Шариком выкатившийся из штаба комполка заорал: «Сми-ирно! Товарищ генерал-лейтенант авиации! Полк проводит плановые…»

– Вольно, вольно, майор! Мы не с проверкой приехали, а на праздник! – засмеялся генерал-лейтенант. Это был командующий 13-й ВА Степан Дмитриевич Рыбальченко. С ним приехал и член Военного Совета ВА полковник Сулимов.

– Ну, и где тут у вас именинник? – Рыбальченко оглянулся.

– Здравия желаю, товарищ генерал-лейтенант авиации! – Я сделал шаг вперед, одновременно бросая руку к фуражке. – Здесь именинник, куда же ему деваться… Прошу отужинать вместе с летчиками, чем хозяин потчевать будет!

– Поздравляю вас, майор! Не так уж и много у нас на фронте дважды Героев! Поздравляю! Ну, ведите!

Ко мне подошел полковник Сулимов.

– Примите и мои поздравления, Виктор Михайлович! – Он крепко потряс мне руку. – Кстати! Звонили из Главупра – передают вам просьбу, чтобы вы съездили в Ленинград, провели несколько выступлений в трудовых коллективах, в боевых частях. Это будет просто здорово! Мы уже, честно говоря, расписали ваши выступления на Ленрадио, на Кировском заводе, у моряков и пехотинцев… Да! Чуть не забыл! – Он хлопнул себя по лбу. – Будете в Ленинграде – обязательно зайдите к скульптору, профессору Ладожинскому. Ему поручено изваять вас, так сказать, в бронзе!

Полковник весело рассмеялся, а у меня отпала челюсть… Оп-па! А вот и бюстик нарисовался… Номер восемь, не иначе…

– Ну, что мы стоим? Пошли в зал?

Пошли… Эх, как неохота быть предметом чествования, кто бы знал! Но некуда мне, бедному, деваться. Придется перетерпеть все это. Завтра новый день, новые заботы, новые бои. А сегодня…

И я, как Шурик из «Кавказской пленницы», обреченно дунул в стакан…

* * *

– Вот и получается, товарищ майор, что немцы как бы «играют» своими истребителями, перебрасывая их туда-сюда. Вот, посмотрите… Видите – они тут близко сидят. 54-я эскадра занимает аэродромы «Сиверская» и «Красногвардейск», а также «Рельбицы» и «Старая Русса».

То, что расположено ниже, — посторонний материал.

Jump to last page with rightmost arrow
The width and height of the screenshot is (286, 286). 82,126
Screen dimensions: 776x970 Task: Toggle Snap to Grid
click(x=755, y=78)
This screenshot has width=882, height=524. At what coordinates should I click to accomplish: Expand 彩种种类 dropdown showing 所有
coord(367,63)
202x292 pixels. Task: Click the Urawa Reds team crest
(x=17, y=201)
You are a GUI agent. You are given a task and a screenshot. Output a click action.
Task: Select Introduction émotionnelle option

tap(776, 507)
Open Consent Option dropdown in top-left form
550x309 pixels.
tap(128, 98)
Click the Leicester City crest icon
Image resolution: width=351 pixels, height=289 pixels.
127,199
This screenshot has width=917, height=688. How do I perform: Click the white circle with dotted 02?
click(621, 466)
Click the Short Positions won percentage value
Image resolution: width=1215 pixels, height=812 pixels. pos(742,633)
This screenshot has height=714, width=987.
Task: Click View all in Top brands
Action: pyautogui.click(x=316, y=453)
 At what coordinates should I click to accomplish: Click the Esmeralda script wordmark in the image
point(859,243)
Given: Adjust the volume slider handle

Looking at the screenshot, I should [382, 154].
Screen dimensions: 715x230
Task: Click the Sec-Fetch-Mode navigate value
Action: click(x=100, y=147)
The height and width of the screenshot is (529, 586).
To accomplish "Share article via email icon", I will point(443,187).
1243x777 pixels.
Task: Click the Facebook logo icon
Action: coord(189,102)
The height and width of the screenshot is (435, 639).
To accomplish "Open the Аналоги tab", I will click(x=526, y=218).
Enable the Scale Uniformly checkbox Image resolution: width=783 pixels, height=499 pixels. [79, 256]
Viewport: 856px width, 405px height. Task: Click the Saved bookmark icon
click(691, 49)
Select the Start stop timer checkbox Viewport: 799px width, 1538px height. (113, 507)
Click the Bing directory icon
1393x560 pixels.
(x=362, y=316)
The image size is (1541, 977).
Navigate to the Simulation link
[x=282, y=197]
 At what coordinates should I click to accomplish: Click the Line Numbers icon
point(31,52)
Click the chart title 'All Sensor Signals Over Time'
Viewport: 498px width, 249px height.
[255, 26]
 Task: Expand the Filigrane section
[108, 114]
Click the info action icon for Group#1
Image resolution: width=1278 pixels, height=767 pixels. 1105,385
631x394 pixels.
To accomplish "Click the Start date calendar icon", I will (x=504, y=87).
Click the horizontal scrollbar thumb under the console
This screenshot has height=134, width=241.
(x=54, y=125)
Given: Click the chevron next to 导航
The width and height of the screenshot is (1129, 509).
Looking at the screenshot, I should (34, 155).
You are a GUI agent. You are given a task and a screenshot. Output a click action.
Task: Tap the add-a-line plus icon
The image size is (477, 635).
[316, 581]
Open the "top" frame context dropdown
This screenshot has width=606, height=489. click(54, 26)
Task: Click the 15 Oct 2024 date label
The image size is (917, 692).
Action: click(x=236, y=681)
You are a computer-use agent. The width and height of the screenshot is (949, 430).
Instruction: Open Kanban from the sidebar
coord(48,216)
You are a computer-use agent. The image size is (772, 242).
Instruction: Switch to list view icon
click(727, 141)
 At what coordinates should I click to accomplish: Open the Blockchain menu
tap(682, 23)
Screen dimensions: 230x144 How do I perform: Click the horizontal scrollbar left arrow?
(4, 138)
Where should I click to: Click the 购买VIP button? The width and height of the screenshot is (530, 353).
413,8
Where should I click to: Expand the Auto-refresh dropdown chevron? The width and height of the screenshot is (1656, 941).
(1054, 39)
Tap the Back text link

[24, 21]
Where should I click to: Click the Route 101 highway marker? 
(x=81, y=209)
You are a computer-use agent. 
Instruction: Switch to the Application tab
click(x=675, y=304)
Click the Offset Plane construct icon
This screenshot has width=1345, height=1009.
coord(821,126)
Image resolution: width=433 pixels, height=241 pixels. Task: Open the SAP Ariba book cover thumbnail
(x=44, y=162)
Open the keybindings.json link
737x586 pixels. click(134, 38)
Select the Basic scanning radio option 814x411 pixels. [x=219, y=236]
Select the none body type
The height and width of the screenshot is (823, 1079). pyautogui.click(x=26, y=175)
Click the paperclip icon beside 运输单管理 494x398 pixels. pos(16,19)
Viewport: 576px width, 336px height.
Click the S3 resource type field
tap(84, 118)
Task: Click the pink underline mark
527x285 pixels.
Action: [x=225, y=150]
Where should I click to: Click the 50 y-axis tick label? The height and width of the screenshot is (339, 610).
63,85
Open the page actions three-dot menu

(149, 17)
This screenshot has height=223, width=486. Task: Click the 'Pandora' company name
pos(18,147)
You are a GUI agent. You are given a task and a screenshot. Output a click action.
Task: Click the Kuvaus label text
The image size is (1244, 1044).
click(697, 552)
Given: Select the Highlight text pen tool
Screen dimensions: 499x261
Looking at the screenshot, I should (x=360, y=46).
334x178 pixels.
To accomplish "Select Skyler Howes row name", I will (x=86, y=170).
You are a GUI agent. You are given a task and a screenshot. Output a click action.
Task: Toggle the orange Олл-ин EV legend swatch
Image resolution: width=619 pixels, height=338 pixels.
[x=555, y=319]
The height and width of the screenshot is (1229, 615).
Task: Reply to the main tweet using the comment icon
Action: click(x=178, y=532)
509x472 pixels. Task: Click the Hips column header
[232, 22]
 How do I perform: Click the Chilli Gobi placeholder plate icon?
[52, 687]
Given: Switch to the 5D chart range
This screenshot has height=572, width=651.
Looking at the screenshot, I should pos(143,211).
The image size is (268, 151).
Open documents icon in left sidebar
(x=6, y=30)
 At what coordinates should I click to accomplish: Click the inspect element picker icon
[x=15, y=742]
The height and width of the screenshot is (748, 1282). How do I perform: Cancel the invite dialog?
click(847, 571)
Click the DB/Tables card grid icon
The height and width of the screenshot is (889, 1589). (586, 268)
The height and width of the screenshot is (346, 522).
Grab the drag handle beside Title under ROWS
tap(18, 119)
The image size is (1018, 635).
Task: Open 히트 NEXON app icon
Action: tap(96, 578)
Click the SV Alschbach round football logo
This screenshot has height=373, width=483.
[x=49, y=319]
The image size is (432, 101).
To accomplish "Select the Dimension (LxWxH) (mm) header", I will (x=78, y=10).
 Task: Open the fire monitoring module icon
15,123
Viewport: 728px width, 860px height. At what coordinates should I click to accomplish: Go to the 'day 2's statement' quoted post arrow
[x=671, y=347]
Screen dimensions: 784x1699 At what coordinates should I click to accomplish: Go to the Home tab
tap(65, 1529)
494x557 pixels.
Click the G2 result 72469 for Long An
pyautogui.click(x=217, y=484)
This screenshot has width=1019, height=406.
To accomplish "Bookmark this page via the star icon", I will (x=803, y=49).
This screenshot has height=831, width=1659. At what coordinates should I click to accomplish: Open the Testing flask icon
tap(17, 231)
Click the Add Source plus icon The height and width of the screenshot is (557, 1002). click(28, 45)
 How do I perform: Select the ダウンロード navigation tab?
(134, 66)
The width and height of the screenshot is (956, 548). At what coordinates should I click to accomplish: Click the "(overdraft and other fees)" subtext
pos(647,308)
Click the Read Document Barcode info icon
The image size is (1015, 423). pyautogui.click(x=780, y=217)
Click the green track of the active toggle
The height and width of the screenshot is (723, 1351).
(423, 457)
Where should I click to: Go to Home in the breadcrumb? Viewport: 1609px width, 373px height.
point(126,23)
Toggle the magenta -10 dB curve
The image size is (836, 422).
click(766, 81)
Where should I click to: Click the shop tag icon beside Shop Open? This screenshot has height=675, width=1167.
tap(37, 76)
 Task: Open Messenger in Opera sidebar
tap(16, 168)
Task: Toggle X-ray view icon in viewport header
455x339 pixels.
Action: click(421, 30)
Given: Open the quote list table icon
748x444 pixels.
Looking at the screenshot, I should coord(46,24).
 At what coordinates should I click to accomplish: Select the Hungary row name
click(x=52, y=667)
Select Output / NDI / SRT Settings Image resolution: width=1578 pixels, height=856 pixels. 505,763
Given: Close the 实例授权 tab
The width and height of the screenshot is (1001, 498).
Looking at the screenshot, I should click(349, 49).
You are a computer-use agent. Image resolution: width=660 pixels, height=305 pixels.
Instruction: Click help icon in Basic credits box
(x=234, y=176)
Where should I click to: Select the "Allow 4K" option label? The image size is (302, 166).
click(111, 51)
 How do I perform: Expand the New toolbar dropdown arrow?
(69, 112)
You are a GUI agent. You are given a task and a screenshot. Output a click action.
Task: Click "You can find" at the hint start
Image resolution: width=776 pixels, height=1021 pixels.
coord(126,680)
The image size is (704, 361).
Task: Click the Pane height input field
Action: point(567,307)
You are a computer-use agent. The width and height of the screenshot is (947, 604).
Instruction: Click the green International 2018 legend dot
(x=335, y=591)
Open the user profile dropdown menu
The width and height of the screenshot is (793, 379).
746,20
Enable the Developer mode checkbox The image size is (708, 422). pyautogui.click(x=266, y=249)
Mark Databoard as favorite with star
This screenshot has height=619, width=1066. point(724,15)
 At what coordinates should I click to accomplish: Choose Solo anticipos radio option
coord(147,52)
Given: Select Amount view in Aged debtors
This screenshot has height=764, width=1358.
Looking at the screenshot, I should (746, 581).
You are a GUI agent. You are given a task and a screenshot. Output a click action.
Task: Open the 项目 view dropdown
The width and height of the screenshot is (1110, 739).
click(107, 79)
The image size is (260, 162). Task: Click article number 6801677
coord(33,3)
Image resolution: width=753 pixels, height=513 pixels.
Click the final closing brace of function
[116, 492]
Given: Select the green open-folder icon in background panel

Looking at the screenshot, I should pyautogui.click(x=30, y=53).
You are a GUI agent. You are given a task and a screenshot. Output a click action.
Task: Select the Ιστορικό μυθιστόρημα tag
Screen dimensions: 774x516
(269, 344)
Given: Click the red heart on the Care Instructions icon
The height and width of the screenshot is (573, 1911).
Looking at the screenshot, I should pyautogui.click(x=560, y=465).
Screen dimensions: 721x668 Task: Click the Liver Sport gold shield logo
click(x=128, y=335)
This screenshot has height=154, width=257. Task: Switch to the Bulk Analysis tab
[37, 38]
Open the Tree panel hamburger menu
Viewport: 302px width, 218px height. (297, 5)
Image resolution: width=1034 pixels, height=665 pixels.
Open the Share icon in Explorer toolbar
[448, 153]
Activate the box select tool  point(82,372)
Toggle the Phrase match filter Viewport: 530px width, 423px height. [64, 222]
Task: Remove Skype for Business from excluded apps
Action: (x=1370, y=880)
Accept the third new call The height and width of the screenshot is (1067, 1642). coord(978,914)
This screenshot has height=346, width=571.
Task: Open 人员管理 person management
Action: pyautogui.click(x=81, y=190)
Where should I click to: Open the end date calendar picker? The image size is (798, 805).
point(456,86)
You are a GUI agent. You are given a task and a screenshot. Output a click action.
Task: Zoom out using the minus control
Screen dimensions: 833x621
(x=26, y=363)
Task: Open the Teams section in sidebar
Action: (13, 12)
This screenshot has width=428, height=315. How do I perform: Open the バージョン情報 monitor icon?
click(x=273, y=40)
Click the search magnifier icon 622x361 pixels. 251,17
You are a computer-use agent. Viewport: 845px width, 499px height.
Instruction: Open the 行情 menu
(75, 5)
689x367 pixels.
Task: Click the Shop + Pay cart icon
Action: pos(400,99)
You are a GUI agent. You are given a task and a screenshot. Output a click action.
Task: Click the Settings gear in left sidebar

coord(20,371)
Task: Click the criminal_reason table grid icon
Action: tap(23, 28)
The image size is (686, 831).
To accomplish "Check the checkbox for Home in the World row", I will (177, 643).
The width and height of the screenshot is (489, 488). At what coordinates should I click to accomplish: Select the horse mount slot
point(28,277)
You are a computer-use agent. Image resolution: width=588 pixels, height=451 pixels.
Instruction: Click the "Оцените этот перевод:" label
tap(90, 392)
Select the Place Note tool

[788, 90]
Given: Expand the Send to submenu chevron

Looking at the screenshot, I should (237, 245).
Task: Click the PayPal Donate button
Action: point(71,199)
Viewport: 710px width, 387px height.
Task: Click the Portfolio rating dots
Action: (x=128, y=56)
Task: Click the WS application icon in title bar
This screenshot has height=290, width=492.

Ипполит Матвеевич Малешко докладывал мне результаты своих изысков.

– Сейчас они летают на центральный участок Ленинградского фронта. А через пару-тройку дней их можно будет ждать вот тут, над Финским заливом, у Ораниенбаума и у Кронштадта… Если я правильно «расколол» алгоритм их действий.

– Молодец, Ипполит Матвеич! Какой же ты молодец! Ладно, проверим… Меня на пару дней дергают в Ленинград. Не было печали… Да ничего не поделаешь – приказ. Наши пока тут полетают, а я заодно в армии договорюсь о временном перебазировании… в Кронштадт, скажем. А? Решено – так и сделаем! Спасибо, студент. Хорошо поработал.

Лейтенант Малешко смущенно зарделся.

– Да я что… Я ничего.

– Вот и посмотрим через пару-тройку дней, что за «ничего» ты тут нам расшифровал, Ипполит Матвеевич.

Как я ездил в Ленинград – отдельная песня. Впечатление очень непростое. Сердце рвет. Конечно, город был уже не тот, что зимой сорок второго. Но – все равно… Особенно лица людей. Худые, с серыми губами, с вечным голодом в глазах. Поверьте – это страшно. Когда я видел эти лица, в душе поднималась багровая, яростная злость и ненависть. Я вспомнил мать, дядьку, тетку… Вспомнил, как они, лишь краешком хлебнувшие во время войны чувство голода в не самом голодном Астраханском крае, до конца жизни тряслись и берегли каждый кусочек хлеба, ложку еды… Ненависть клубилась во мне – ненависть к фашистам и их испанским подручным, приговорившим всех этих людей – и младенцев, и стариков, и женщин – к медленной смерти от голода. Рвать их буду, сук! Дайте только срок.